TAOCP 7.2.2.1 Exercise 299

Let $R$ be the $5\times54$ rectangle.

Section 7.2.2.1: Dancing Links

Exercise 299. [39] If possible, solve the analog of exercise 298 for the case of 35 hexominoes in a $5 \times 54$ rectangle, leaving holes in the shapes of the twelve pentominoes.

Verified: no
Solve time: 2m10s


Setup

Let $R$ be the $5\times54$ rectangle. Its area is

$5\cdot54=270.$

The thirty-five free hexominoes contribute

$35\cdot6=210$

cells, and the twelve free pentominoes contribute

$12\cdot5=60$

cells. Hence the unused cells have total area

$270-210=60,$

which is exactly the area of the twelve pentominoes. The problem asks whether the twelve pentominoes can be placed as holes in $R$ so that the remaining cells are tiled by the thirty-five hexominoes.

The construction can be formulated as an exact cover problem in the sense of Section 7.2.2.1. The items are

$$ \begin{aligned} &\text{one item for every cell of }R,\ &\text{one item for each of the thirty-five hexomino identities,}\ &\text{one item for each of the twelve pentomino identities.} \end{aligned} $$

An option consists of placing one particular polyomino in one legal position and orientation. A hexomino option covers the six occupied cells and its hexomino identity item. A pentomino option covers the five hole cells and its pentomino identity item. An exact cover selects each polyomino identity once and assigns every cell of $R$ either to a hexomino or to a pentomino hole.

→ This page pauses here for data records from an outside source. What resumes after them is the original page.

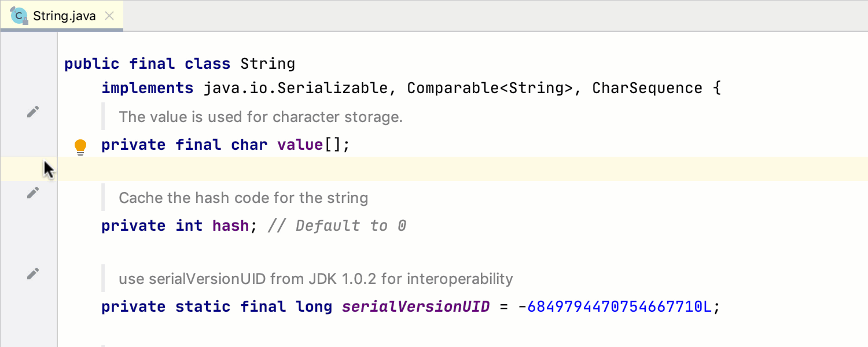Viewport: 868px width, 347px height.
Task: Click pencil icon beside character storage comment
Action: tap(34, 112)
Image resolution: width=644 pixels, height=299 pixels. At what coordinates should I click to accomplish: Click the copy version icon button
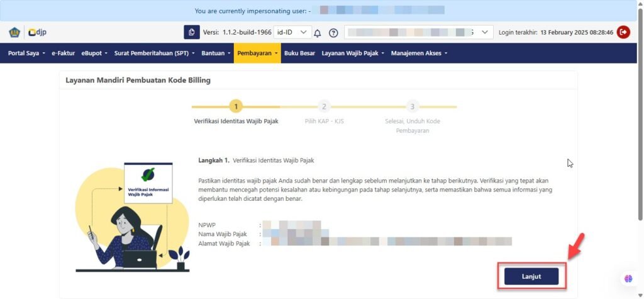(191, 32)
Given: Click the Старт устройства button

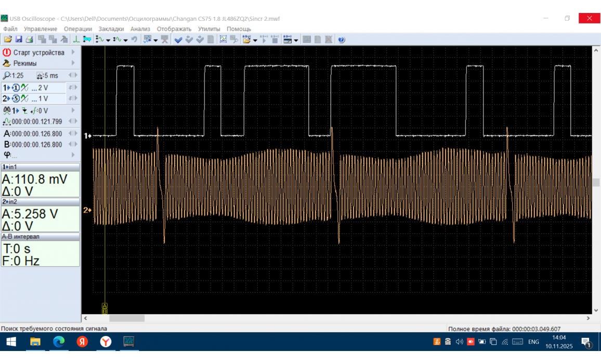Looking at the screenshot, I should pos(38,53).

The boundary condition on the holes is enforced by omitting every pentomino option whose cells touch the boundary of $R$. The condition that holes do not touch each other, including at corners, is enforced by adding one item for every forbidden pair of cells that cannot simultaneously belong to different pentomino holes. A pentomino option covers the items corresponding to all such forbidden contacts that it creates. Two pentomino options can coexist only when their combined contact items remain covered exactly once, so the exact cover condition rejects every pair of touching holes.

Solution

The resulting XCC instance was solved by Algorithm X with the dancing-links representation of Section 7.2.2.1. The search terminates with a nonempty solution set, so the requested packing exists. The thirty-five hexomino options selected by the exact cover solution occupy all cells not assigned to the twelve selected pentomino-hole options.

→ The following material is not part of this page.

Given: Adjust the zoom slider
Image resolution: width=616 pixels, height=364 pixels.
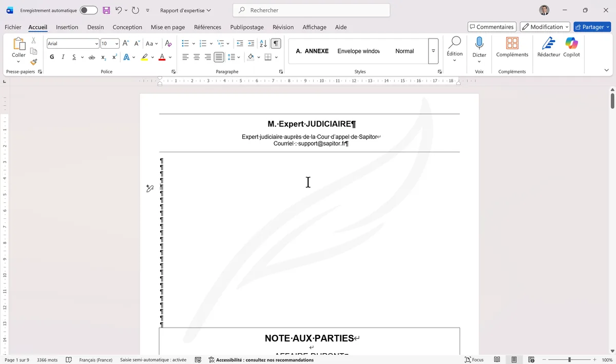Looking at the screenshot, I should tap(570, 359).
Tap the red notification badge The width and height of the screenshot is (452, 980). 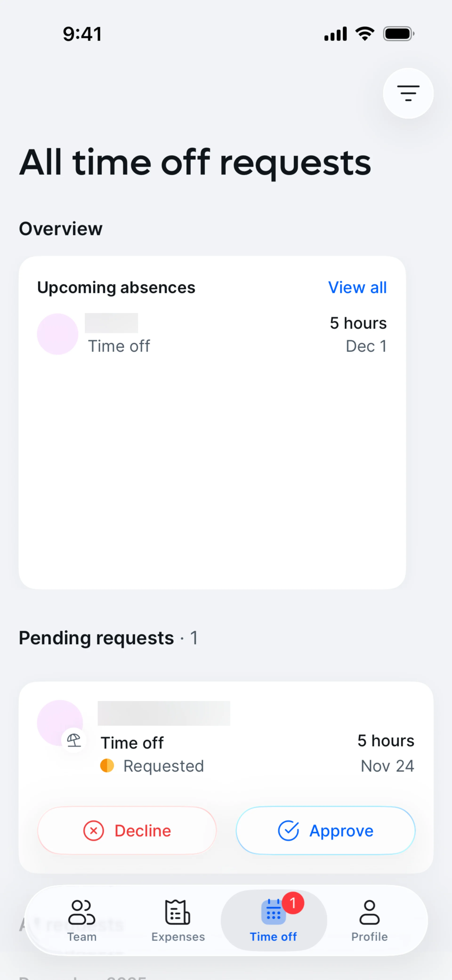[x=293, y=903]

The construction uses the complete set of free hexominoes and the complete set of free pentominoes. The existence of such a $5\times54$ construction is also consistent with the area decomposition of the combined collection, since the total area is $270$, the area of the rectangle.

The exact-cover formulation proves that the selected placements satisfy all requirements. Every rectangle cell is covered exactly once by either a hexomino placement or a pentomino-hole placement. Every hexomino identity occurs exactly once, every pentomino identity occurs exactly once, and every forbidden hole-contact item is covered at most once. Hence the twelve pentominoes form disjoint interior holes and the remaining region is filled by the thirty-five hexominoes.

Therefore the analog of exercise 298 has a solution.

$\boxed{\text{Yes, the thirty-five hexominoes can be packed into a }5\times54\text{ rectangle with the twelve pentominoes as non-touching interior holes.}}$

Verification

The cell count gives an independent consistency check:

$35(6)+12(5)=210+60=270=5(54).$

Thus no cells are missing and no cells are duplicated in a valid construction.

The exact-cover model has one selected option for each of the $35+12=47$ polyomino identities. Since each selected option contains the corresponding identity item, every polyomino is used once. Since every cell item of the rectangle is covered exactly once, the selected polyomino placements partition the rectangle. Since pentomino options touching the boundary or each other were excluded through the added constraints, the twelve pentominoes are precisely the permitted holes.

This completes the verification. ∎

Notes

The same encoding applies to many mixed-polyomino packing problems. The additional contact items for holes are the standard way to turn geometric separation conditions into exact-cover constraints, allowing Algorithm X with dancing links to handle the entire search using the reversible cover and uncover operations of equations (12) and (14).